It has been said that God can bring good even out of conflict. That is, in the end, that providence always wins. In the New Testament, the apostles Paul and Barnabas experienced such a “sharp disagreement that they parted company” in their missionary journeys as recorded in the book of Acts. The issue was the behavior of a younger disciple, Mark who had failed to follow through on a previous journey.

The end result though was that two mission teams reached even more Roman cities with the gospel they both shared.

Likewise, when Galveston’s venerable Reedy Chapel, A.M.E. was split down the middle over a minister, it gave birth to a new fellowship.

That daughter church will turn 153 this Sunday (see box) and like the ancient split, more islanders have benefited from the work of both churches than either alone could have provided. The daughter church that is celebrating is St. Paul United Methodist Church, 1425 Broadway Avenue.

The new church originally set up shop at the corner of 8th Street and Avenue H, but the 1900 storm erased that property from the map.

Now, if there were a half-century club here at St. Paul, Liz Francois would be a member of it.

“Sixty years ago, we were a new family to Galveston,” Francois said. “As we were settling in, Mom wanted to be part of a new church. Coincidentally, there was this new church less than two blocks away. Memories that are everlasting include the times when St. Paul had a large congregation, how the older members cared for the church and how they taught by example.”

In spite of the fact that it has been six decades since she first set foot in this historic space, this sanctuary still blesses her each Sunday.

“I am so thankful to God, knowing how awesome He is,” she added. “St. Paul has inspired me to strengthen my faith, to be thankful unto Him and to bless His name. We, throughout the years, have been blessed to have been led by powerful, spiritual leaders. Our current pastor, the Reverend Clarence White III, has surprised us with his dynamic messages. When he shares what God has given to him, something wonderful happens. The presence of the Holy Spirit is so overwhelming to me that it brings us tears of joy. I look forward to sharing the good word of Jesus with those who do not know the Lord. Reverend White encourages his congregation to be actively involved in the community.”

Ann Vogel has also been at St. Paul for decades. She picked up on the emphasis of her pastor, Rev. White for Galveston.

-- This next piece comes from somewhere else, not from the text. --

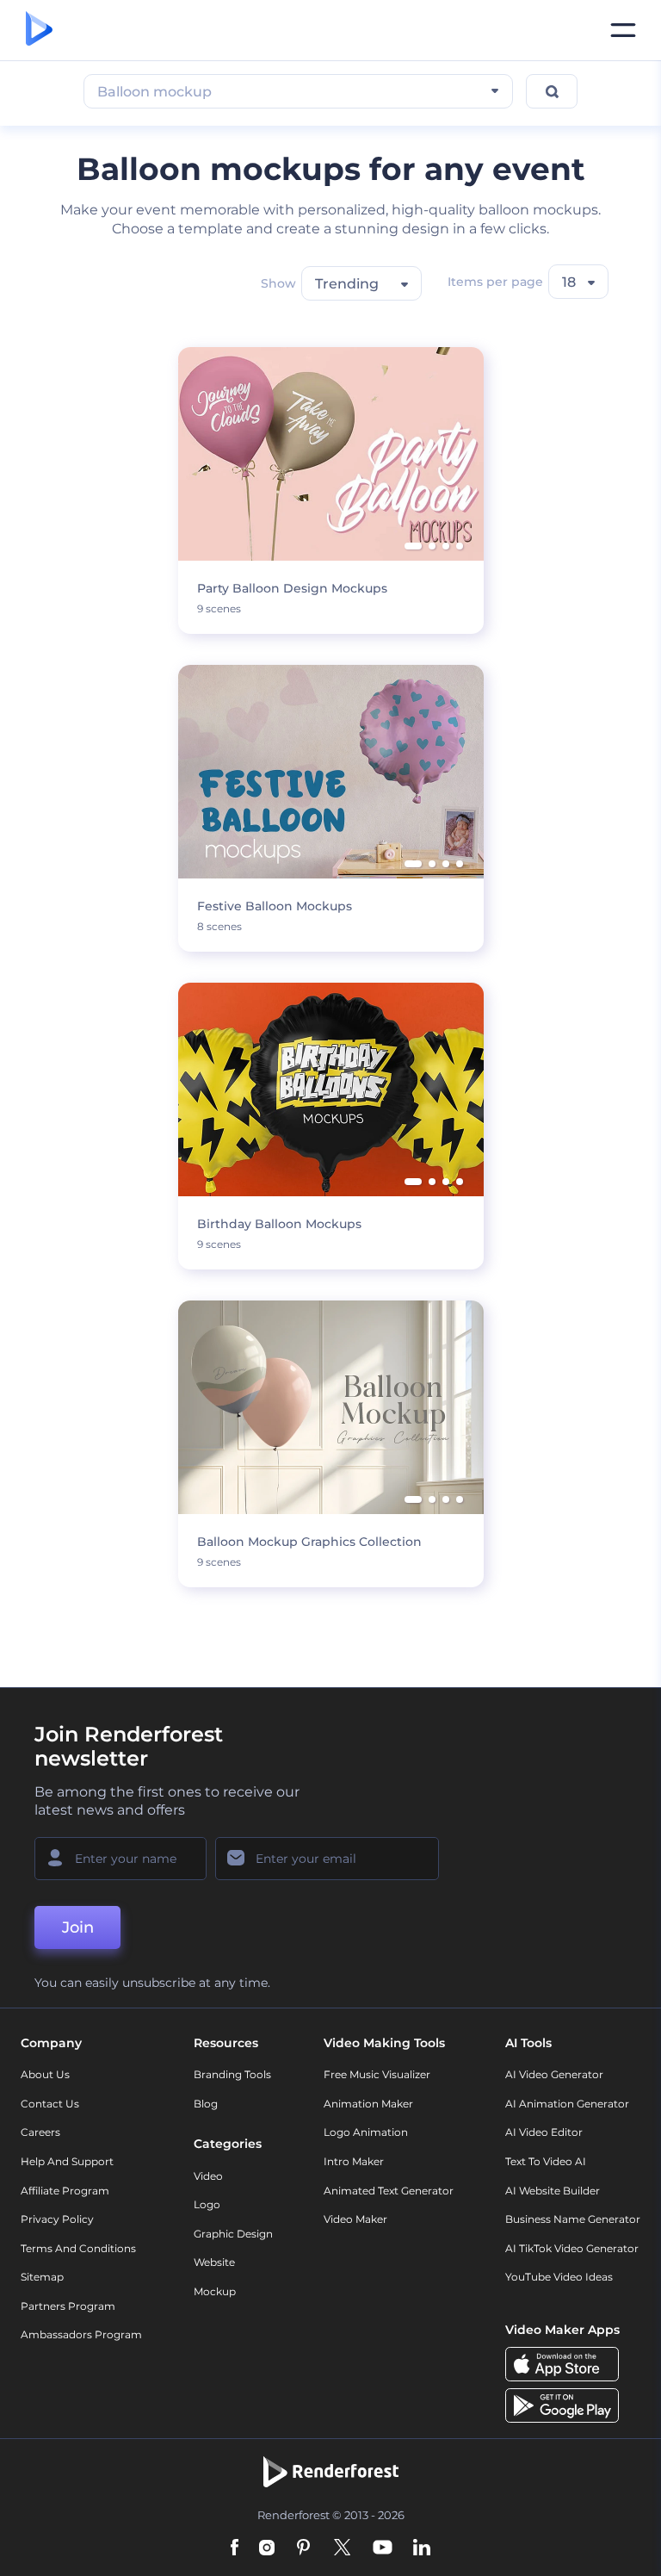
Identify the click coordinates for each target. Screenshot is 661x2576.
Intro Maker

“He shows his heart for the church and for the island by encouraging his congregants to get out of their comfort zones and get involved in the community,” Vogel said. “He thrives on reaching out. In December 2018, Reverend White had an opportunity to speak at the local Saturday gathering hosted by the St. Vincent Student Clinic. Now, at least, once a month he is a visitor there for anyone who needs special assistance and prayer. He willingly provides a helping hand and spiritual guidance.”

In the changing culture and demographic of the island, most churches here have adopted modest goals for the future.

“The most immediate goal of our church is to survive,” White said. “It takes more than a little effort to survive for 153 years. The traditions and practices that helped us get to this point are not as applicable in today’s environment. So, we are faced with the same challenges that most historical communities are contending with: How to stay relevant while honoring the traditions of those that paved the way.”

One recent emphasis has been on the arts as an expression of faith, White said.

“Two years ago, our congregation commissioned the Elder Willis Williams Fine Arts Academy to advance our belief in the arts. We believe that real ministry has to occur wherever the people are gathered on a daily basis. We are intentional about providing opportunities for the young and the young at heart to express their love of Jesus Christ through various forms of art. We believe that the story of Jesus Christ can resonate greater with the young when music, dance, acting and other engaging forms of art are involved.”

The original pattern of multiplication has also continued over time. St. Paul, a product of Reedy Chapel, in turn gave birth to another island congregation, Wesley Tabernacle United Methodist Church.